China on Thursday sent three astronauts to its permanently inhabited space station for a six-month stay, in a regular rotation of Chinese astronauts onboard the "Tiangong" orbiting high above the Earth's atmosphere.

The spacecraft Shenzhou-18, or "Divine Vessel", and its three passengers lifted off atop a Long March-2F rocket from the Jiuquan Satellite Launch Centre in northwest China at 8:58 p.m. (1258 GMT), according to state media.

Leading the six-month mission was 43-year-old Ye Guangfu, who last went to Tiangong, or "Heavenly Palace" in Chinese, in October 2021 in China's second crewed mission to the station.

Accompanying him this time were Li Cong, 34, and Li Guangsu, 36, both in space for the first time and hailing from the latest batch of astronauts on China's spaceflight programme.

The three men were all former air force pilots.

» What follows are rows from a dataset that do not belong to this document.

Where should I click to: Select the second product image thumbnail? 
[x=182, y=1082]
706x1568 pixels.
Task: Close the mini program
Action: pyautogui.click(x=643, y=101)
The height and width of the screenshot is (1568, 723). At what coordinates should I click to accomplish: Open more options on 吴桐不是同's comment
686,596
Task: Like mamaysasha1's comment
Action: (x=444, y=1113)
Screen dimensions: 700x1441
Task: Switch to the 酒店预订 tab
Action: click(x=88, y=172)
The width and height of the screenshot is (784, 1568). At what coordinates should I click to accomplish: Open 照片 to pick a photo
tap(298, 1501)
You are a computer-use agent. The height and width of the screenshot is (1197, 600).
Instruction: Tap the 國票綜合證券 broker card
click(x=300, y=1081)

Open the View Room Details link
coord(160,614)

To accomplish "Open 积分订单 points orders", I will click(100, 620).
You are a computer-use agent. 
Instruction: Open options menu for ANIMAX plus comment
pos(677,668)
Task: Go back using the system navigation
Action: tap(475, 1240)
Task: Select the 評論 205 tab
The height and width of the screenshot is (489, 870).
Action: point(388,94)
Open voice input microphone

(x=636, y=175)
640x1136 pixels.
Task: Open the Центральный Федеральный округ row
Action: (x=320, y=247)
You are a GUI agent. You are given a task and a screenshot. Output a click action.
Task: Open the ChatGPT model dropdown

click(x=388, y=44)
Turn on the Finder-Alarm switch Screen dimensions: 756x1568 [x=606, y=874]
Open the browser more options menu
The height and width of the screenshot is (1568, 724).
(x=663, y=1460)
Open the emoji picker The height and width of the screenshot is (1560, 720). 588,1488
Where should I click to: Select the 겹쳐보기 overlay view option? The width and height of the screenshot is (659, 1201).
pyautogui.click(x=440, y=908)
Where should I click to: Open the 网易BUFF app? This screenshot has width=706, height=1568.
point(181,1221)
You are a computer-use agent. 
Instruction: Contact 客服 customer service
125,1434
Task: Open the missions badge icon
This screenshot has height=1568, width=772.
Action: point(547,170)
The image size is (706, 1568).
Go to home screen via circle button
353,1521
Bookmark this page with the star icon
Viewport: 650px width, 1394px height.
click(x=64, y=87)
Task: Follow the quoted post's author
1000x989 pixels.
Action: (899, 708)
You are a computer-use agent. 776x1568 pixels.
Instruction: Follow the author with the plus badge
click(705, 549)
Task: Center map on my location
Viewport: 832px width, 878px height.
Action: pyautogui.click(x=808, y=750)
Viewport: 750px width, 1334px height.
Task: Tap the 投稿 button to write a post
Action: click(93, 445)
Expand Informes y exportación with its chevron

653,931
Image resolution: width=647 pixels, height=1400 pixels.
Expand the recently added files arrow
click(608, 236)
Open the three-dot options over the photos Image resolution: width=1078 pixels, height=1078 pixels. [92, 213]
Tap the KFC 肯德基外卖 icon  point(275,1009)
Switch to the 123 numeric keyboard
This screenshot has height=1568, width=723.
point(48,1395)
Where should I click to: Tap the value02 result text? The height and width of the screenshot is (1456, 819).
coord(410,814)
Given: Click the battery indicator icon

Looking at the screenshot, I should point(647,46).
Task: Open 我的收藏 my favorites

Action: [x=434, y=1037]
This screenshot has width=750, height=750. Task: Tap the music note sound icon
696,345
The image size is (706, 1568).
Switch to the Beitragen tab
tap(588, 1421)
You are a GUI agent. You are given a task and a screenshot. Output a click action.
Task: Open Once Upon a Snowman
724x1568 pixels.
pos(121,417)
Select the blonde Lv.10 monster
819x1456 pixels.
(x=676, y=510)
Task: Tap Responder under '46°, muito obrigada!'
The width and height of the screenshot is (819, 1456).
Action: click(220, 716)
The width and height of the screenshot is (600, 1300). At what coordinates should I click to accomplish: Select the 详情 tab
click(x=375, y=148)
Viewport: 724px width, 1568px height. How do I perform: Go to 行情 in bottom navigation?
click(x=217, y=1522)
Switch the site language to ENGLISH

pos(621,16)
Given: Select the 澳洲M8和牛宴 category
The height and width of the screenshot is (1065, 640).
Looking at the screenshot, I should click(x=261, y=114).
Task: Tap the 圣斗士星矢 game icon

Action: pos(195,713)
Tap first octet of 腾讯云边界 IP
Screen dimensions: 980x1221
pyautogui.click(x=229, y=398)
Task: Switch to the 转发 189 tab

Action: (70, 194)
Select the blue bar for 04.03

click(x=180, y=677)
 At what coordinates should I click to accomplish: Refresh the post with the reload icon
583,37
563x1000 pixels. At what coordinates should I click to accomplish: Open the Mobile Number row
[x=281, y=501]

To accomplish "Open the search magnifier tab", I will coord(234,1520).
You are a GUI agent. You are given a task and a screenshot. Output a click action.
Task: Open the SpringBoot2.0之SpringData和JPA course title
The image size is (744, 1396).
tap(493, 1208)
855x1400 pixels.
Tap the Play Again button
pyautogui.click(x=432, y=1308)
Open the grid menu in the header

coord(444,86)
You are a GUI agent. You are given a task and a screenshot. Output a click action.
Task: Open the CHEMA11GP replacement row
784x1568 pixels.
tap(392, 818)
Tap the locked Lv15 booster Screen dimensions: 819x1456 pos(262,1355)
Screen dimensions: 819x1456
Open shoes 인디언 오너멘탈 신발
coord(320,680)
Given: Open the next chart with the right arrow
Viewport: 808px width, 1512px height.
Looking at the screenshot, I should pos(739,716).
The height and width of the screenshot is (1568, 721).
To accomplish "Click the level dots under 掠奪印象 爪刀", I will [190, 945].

Completed in late 2022, Tiangong can house a maximum of three astronauts for months at an orbital altitude of up to 450 km (280 miles). It has a designed operational lifespan of at least 15 years.

China has been launching two crewed missions to Tiangong per year since 2021 when construction of the outpost began, with the Shenzhou-18 being the seventh.

Each crew has stayed for around six months, conducting space walks as well as scientific experiments inside the station's low-gravity environment.

Tiangong has become an emblem of China's confidence in its space endeavours after being shut out of the NASA-led International Space Station for decades. China is banned by U.S. law from any collaboration, direct or indirect, with NASA.

Shenzhou-18 marks China's 13th crewed mission to space since Yang Liwei's solo spaceflight in October 2003. Yang was the first Chinese national ever to reach space.